* Problem description: Edit the items from the first line through the line containing "Action: click(x=120, y=826)", replacing "GUI agent" with "desktop agent" and leaving everything else unchanged.

* Provided information:
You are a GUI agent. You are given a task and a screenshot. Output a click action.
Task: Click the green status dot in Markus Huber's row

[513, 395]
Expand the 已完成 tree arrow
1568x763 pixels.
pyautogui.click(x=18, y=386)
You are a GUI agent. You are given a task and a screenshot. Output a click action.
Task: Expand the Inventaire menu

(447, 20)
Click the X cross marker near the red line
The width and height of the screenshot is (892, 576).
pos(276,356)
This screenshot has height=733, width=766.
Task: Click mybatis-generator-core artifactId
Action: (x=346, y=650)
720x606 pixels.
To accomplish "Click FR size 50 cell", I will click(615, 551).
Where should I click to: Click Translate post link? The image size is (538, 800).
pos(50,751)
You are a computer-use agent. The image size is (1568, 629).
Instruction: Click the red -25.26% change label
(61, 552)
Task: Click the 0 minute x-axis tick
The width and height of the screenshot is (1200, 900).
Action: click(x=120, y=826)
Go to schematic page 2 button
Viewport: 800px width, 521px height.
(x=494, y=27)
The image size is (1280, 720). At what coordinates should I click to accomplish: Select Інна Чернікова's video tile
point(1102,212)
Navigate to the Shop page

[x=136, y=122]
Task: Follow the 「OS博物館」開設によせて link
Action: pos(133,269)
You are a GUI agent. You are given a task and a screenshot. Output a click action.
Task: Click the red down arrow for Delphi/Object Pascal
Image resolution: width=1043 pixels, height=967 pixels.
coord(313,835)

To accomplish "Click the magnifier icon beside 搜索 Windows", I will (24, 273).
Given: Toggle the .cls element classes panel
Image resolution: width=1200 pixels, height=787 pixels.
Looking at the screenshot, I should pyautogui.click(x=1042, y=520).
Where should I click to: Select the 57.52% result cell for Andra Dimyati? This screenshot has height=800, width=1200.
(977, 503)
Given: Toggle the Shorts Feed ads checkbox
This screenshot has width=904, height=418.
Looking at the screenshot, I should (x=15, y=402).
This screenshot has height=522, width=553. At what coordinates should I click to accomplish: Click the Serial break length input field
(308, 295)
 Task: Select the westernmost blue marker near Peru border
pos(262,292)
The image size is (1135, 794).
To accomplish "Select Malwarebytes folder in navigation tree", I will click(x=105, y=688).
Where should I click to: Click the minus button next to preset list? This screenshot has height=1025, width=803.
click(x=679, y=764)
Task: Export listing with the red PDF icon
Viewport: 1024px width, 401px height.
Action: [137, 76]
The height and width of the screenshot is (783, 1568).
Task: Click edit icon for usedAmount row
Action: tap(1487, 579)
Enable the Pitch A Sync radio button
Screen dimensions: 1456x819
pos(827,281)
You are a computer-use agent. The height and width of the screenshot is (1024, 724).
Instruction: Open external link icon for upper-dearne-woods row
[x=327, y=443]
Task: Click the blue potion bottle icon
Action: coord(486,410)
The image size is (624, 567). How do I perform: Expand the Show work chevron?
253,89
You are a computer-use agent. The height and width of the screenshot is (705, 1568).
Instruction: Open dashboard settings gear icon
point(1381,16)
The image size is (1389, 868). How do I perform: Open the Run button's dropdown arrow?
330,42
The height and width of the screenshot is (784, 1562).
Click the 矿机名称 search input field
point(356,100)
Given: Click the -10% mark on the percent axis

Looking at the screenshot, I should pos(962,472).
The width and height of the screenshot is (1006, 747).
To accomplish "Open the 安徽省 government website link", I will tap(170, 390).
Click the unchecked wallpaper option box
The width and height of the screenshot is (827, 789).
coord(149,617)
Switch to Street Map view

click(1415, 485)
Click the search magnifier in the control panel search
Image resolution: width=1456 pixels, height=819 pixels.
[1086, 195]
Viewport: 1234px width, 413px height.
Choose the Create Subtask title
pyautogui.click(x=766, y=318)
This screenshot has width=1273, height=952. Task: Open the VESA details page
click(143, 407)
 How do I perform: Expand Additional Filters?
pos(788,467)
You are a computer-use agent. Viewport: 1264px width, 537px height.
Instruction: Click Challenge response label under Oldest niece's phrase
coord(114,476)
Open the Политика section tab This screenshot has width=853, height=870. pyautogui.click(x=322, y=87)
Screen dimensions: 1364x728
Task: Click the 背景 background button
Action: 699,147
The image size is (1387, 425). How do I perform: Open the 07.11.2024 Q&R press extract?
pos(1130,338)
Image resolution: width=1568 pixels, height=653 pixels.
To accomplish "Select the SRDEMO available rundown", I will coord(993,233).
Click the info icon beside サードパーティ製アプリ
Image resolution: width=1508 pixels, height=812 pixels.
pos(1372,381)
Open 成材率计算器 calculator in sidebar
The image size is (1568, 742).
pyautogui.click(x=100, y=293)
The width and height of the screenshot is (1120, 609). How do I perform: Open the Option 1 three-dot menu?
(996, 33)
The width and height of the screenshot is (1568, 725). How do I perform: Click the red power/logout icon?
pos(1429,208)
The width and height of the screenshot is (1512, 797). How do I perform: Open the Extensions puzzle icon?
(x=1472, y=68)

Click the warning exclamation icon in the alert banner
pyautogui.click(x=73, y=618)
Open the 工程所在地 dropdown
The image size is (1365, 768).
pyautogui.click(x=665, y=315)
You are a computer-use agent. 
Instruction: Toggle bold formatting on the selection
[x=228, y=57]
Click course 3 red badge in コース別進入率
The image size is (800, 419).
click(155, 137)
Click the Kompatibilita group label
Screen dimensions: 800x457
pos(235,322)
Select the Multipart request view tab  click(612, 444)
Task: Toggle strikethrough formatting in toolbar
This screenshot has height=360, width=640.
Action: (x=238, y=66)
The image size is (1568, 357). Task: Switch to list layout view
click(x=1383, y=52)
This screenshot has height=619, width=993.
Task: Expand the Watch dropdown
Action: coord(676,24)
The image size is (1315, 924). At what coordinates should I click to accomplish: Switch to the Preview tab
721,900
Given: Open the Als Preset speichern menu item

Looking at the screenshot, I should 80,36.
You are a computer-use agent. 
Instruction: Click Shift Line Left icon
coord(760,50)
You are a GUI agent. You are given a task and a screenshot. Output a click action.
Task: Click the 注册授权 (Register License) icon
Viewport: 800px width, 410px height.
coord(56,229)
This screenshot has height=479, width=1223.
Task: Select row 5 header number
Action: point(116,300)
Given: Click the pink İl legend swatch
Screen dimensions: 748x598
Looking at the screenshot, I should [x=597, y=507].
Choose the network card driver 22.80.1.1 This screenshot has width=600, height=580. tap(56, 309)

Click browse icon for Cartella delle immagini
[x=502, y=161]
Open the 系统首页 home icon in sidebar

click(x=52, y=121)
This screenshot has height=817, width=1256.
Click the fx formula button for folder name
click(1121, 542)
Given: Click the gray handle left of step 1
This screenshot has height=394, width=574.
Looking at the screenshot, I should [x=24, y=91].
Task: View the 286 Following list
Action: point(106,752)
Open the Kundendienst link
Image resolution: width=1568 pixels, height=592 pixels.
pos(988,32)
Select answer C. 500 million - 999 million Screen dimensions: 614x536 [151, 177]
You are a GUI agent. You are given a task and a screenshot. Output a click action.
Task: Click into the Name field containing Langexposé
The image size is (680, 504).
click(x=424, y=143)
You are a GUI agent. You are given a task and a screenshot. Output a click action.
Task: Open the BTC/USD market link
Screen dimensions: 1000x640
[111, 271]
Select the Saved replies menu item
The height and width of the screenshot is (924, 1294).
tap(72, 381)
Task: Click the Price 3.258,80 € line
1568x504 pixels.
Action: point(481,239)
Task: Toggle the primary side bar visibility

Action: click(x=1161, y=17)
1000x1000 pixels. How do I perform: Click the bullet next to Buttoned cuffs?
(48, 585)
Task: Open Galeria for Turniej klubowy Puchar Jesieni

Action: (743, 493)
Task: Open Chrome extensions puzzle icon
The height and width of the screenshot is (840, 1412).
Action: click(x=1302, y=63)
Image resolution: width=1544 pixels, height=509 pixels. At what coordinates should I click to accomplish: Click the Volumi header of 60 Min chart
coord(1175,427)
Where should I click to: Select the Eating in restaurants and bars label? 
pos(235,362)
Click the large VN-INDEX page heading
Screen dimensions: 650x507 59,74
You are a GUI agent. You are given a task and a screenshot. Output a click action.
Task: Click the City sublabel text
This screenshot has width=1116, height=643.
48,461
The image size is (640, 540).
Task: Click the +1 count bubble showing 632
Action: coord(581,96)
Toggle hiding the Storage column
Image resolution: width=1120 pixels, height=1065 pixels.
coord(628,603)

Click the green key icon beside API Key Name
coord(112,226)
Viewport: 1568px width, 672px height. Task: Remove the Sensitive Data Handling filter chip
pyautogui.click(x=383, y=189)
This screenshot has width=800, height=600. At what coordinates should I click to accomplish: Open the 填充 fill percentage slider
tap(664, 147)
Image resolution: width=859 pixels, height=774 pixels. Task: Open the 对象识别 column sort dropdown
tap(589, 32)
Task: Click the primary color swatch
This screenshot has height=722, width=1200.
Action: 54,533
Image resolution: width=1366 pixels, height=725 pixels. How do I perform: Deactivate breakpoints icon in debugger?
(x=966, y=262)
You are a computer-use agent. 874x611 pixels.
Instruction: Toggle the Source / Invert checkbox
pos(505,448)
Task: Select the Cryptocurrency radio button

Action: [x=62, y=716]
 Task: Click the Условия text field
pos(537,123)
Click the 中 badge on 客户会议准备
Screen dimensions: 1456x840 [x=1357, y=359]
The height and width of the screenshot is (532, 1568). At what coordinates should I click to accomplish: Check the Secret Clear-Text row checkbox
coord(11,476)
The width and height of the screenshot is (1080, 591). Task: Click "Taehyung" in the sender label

* The output:
You are a desktop agent. You are given a task and a screenshot. Output a click action.
Task: Click the green status dot in Markus Huber's row

[513, 395]
Expand the 已完成 tree arrow
1568x763 pixels.
pyautogui.click(x=18, y=386)
You are a desktop agent. You are given a task and a screenshot. Output a click action.
Task: Expand the Inventaire menu

(447, 20)
Click the X cross marker near the red line
The width and height of the screenshot is (892, 576).
pos(276,356)
This screenshot has height=733, width=766.
Task: Click mybatis-generator-core artifactId
Action: (x=346, y=650)
720x606 pixels.
To accomplish "Click FR size 50 cell", I will click(615, 551).
Where should I click to: Click Translate post link? The image size is (538, 800).
pos(50,751)
You are a computer-use agent. The image size is (1568, 629).
Instruction: Click the red -25.26% change label
(61, 552)
Task: Click the 0 minute x-axis tick
The width and height of the screenshot is (1200, 900).
Action: click(x=120, y=826)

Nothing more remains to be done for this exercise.